**Given data:**
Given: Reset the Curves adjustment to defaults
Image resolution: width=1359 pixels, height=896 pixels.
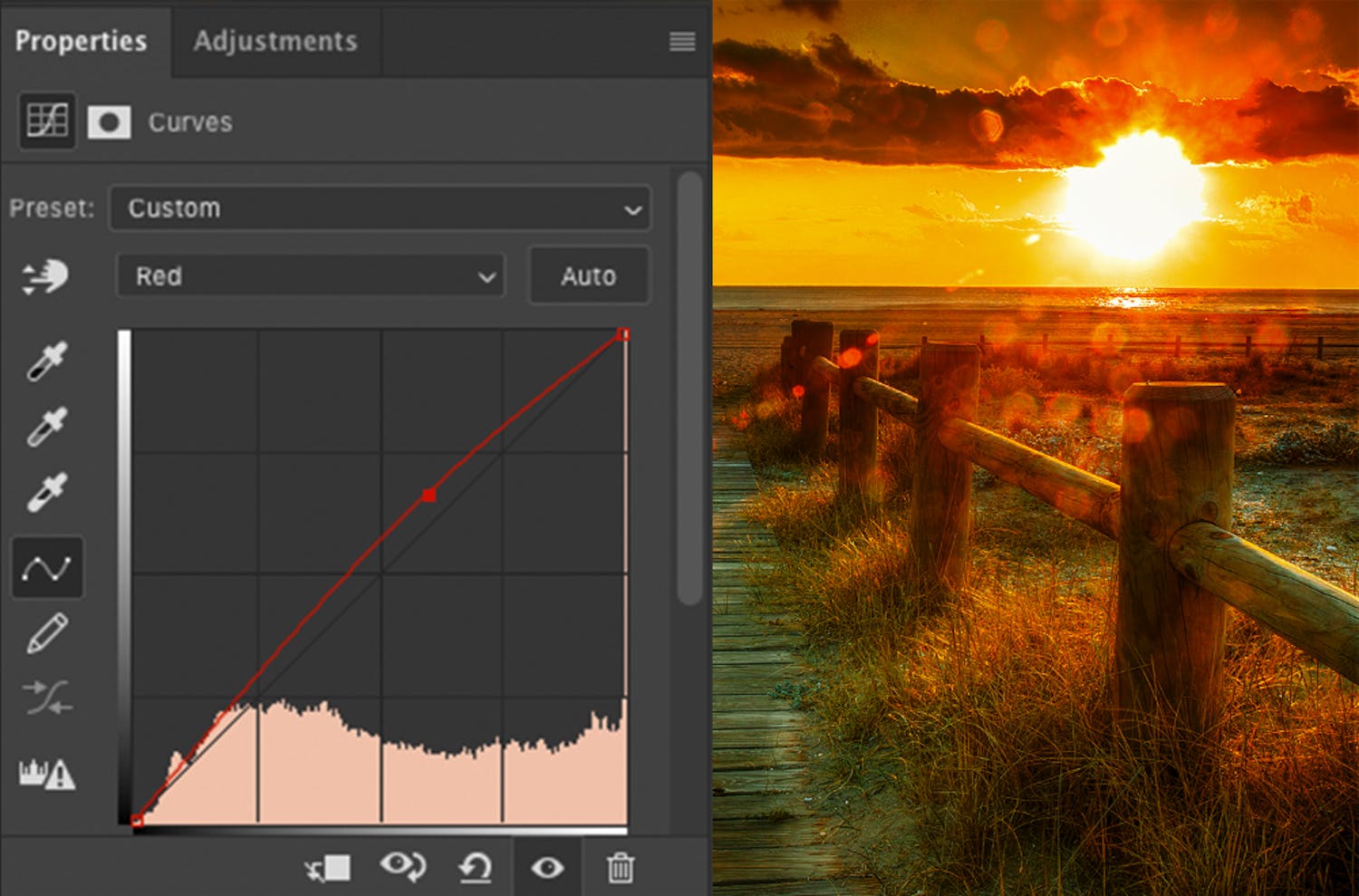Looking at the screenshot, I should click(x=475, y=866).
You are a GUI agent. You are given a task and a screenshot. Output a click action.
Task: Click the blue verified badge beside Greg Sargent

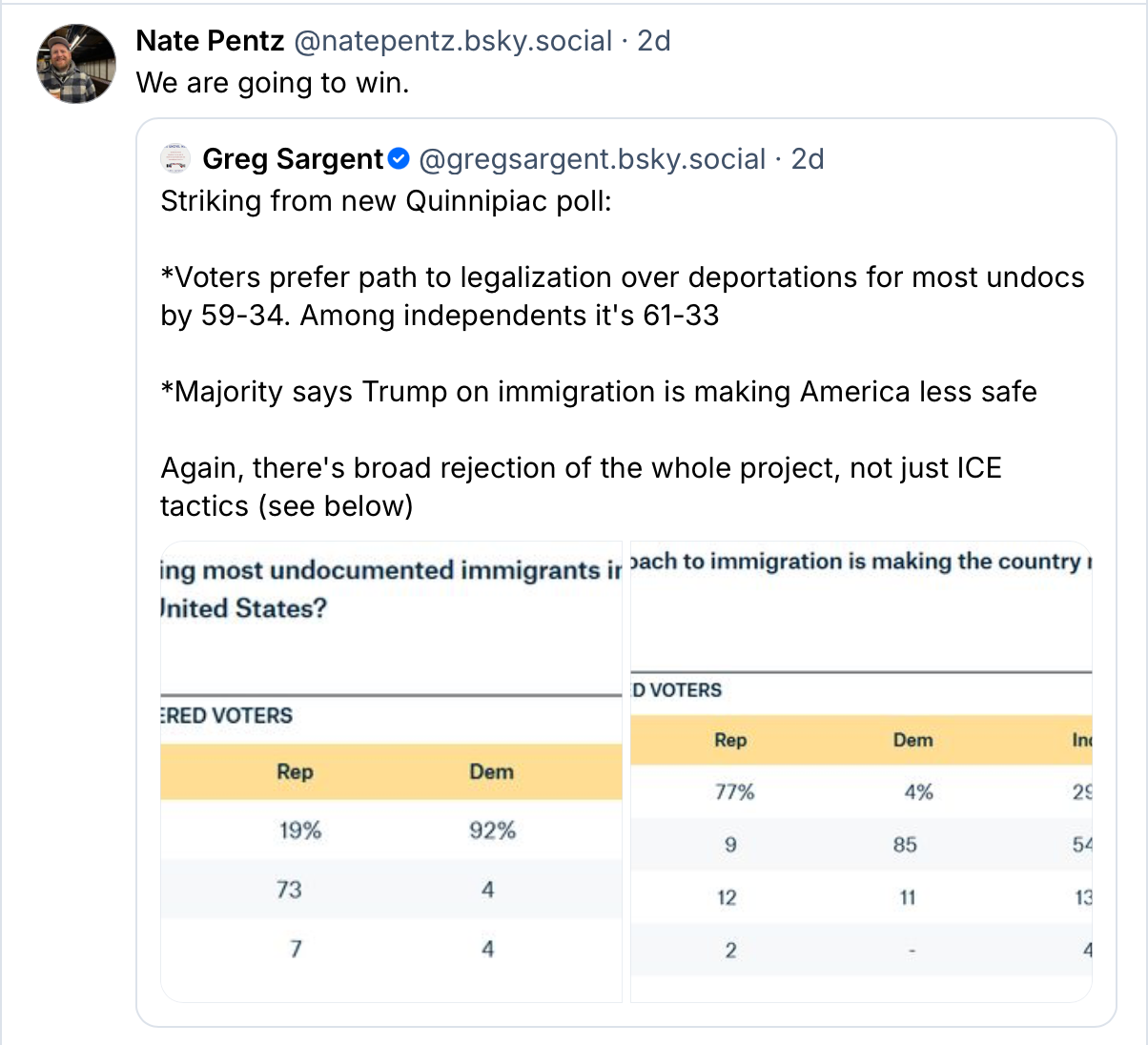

**Aim of the exercise:** Retype each record exactly as it stands, but do not include the pictures.

**Solution to the exercise:**
Given: Reset the Curves adjustment to defaults
Image resolution: width=1359 pixels, height=896 pixels.
Looking at the screenshot, I should click(x=475, y=866).
You are a GUI agent. You are given a task and a screenshot. Output a click action.
Task: Click the blue verified badge beside Greg Sargent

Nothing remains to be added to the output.